Собрав разбросанную одежду, он принял душ и побрился. Пока соскребал щетину, в голове всплыла вчерашняя мелодия, на этот раз уже со словами, и Джордж с опозданием понял, почему его свист так раздражал Франсис.
Я привык к ее лицу
С него начинается день...
— Эй, — сказал Джордж своему дурацкому отражению, — ты становишься сентиментален. Тем не менее, одевшись, он включил свой старенький проигрыватель и поставил пластинку Фрэнка Синатры, предварительно стерев с нее пыль.
Хуанита заканчивала драить террасу; услышав музыку, она отложила щетку и вошла в дом, оставляя на кафельном полу мокрые следы.
— Сеньор, — сказала она.
— Хуанита! Buenos dias.
— Вы хорошо спали?
— Пожалуй, чересчур хорошо.
Я привык к мелодии,
Которую она мурлычет целый день.
— Где сеньорита?
— Загорает. На вашей яхте.
— Как она туда попала?
— Взяла маленькую лодку.
Джордж удивленно поднял брови.
— Что ж, если ей так захотелось... Кофе есть?
— Сейчас приготовлю.
Хуанита опустила в колодец ведро, а Джордж понял, что чувствует себя достаточно хорошо, чтобы выкурить сигарету. Найдя одну, он закурил, а затем неуверенно сказал:
— Послушай, Хуанита...
— Si, señor.
— Американка, которая сегодня ночевала в гостинице...
— No, señor.
Джордж нахмурился.
— Что ты хочешь этим сказать?
Хуанита в кухне ставила на плиту чайник.
— Она там не ночевала, сеньор. Уехала ночью в Сан-Антонио. В гостиницу даже не зашла.

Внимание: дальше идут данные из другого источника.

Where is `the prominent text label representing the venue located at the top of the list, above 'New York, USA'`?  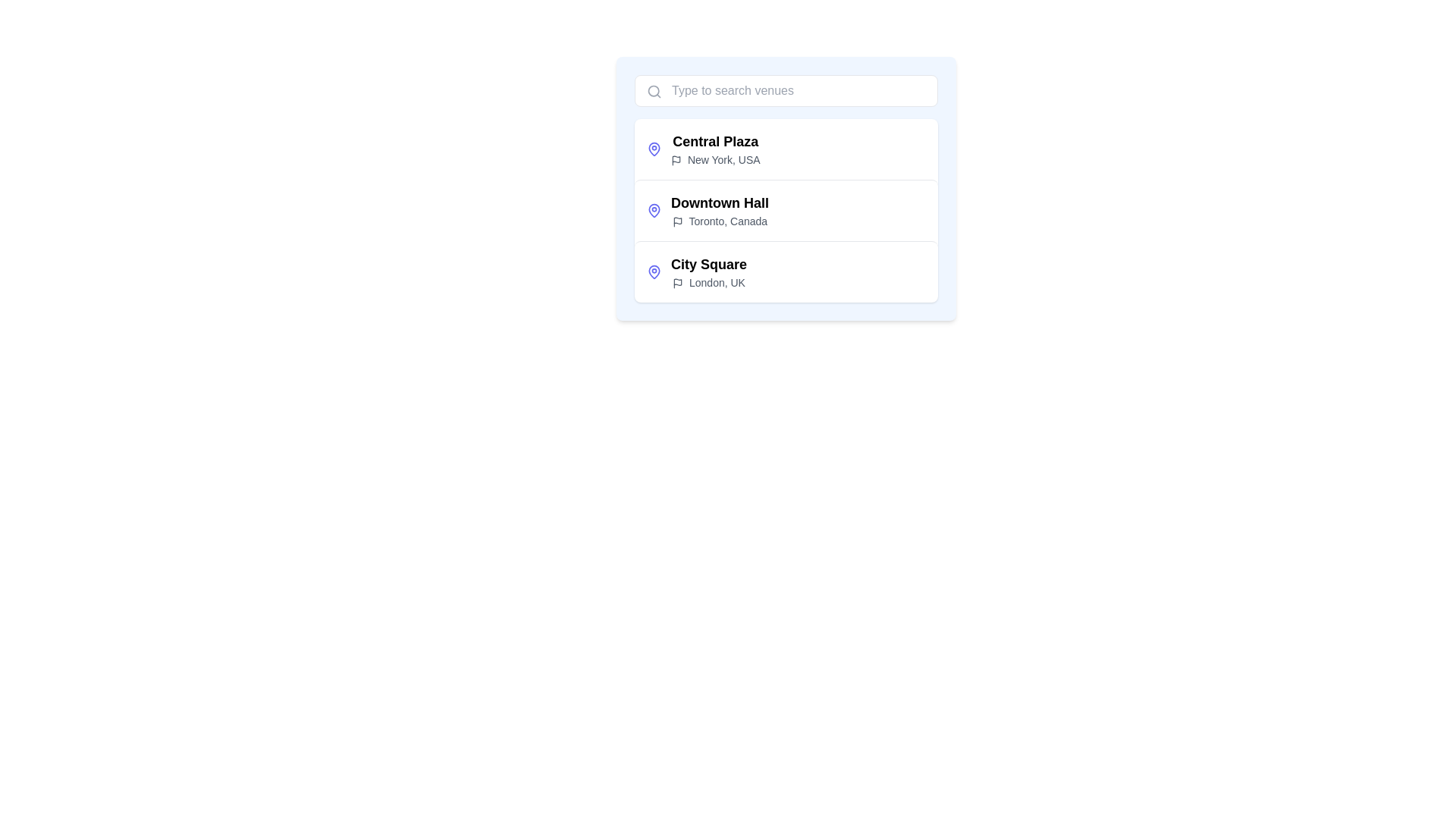 the prominent text label representing the venue located at the top of the list, above 'New York, USA' is located at coordinates (714, 141).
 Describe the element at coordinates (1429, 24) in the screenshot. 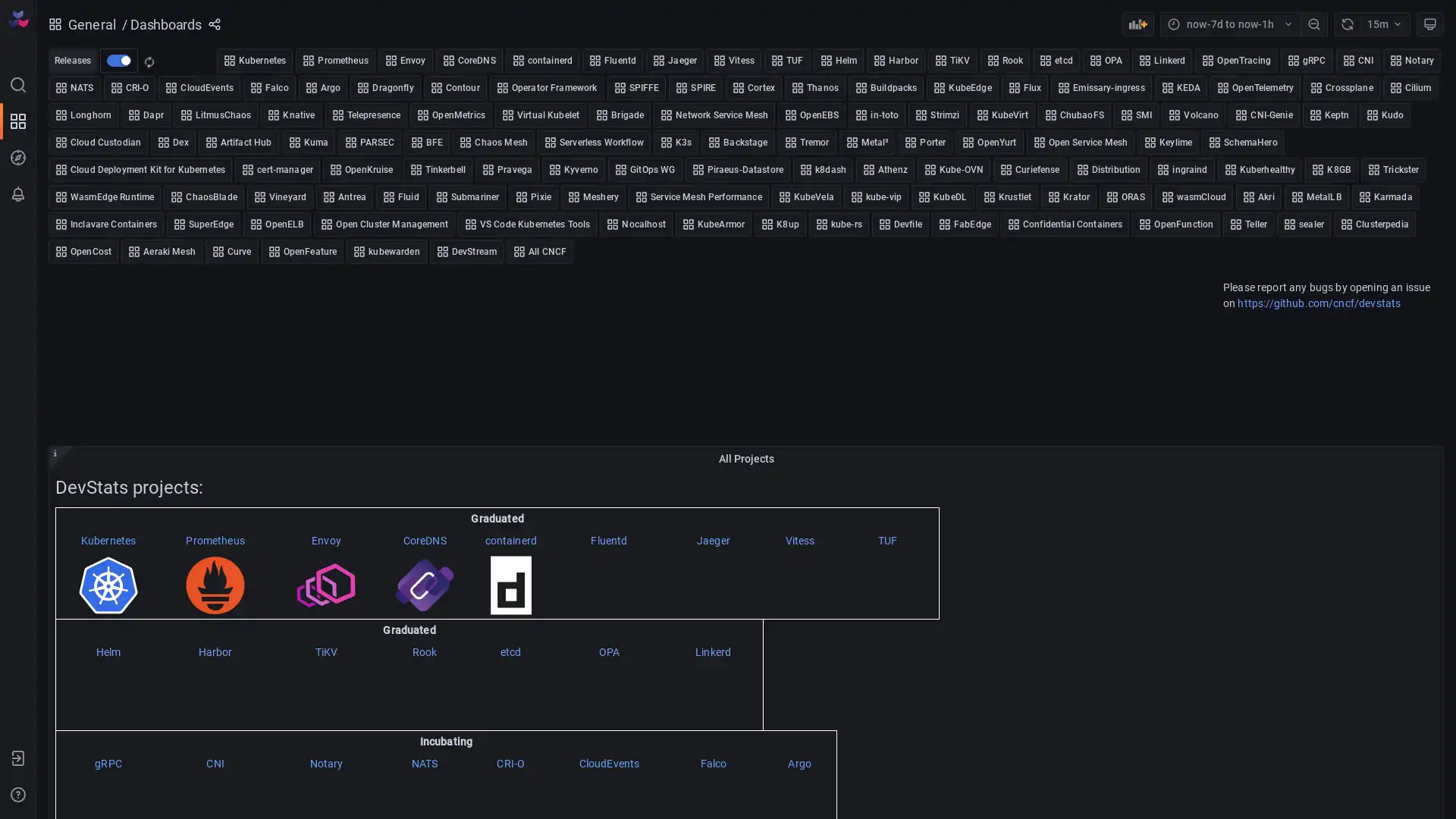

Розита сказала Томеу, а Томеу сказал Марии, а...
— Знаю: Мария сказала тебе.
Это известие принесло постыдное чувство облегчения, хотя, представив себе, как Франсис ночью с убийственной скоростью мчалась в Сан-Антонио, Джордж невольно вздрогнул. Ему хотелось надеяться, что ничего не случилось, что она не попала в катастрофу, не лежит до сих пор в перевернувшемся автомобиле где-нибудь в канаве.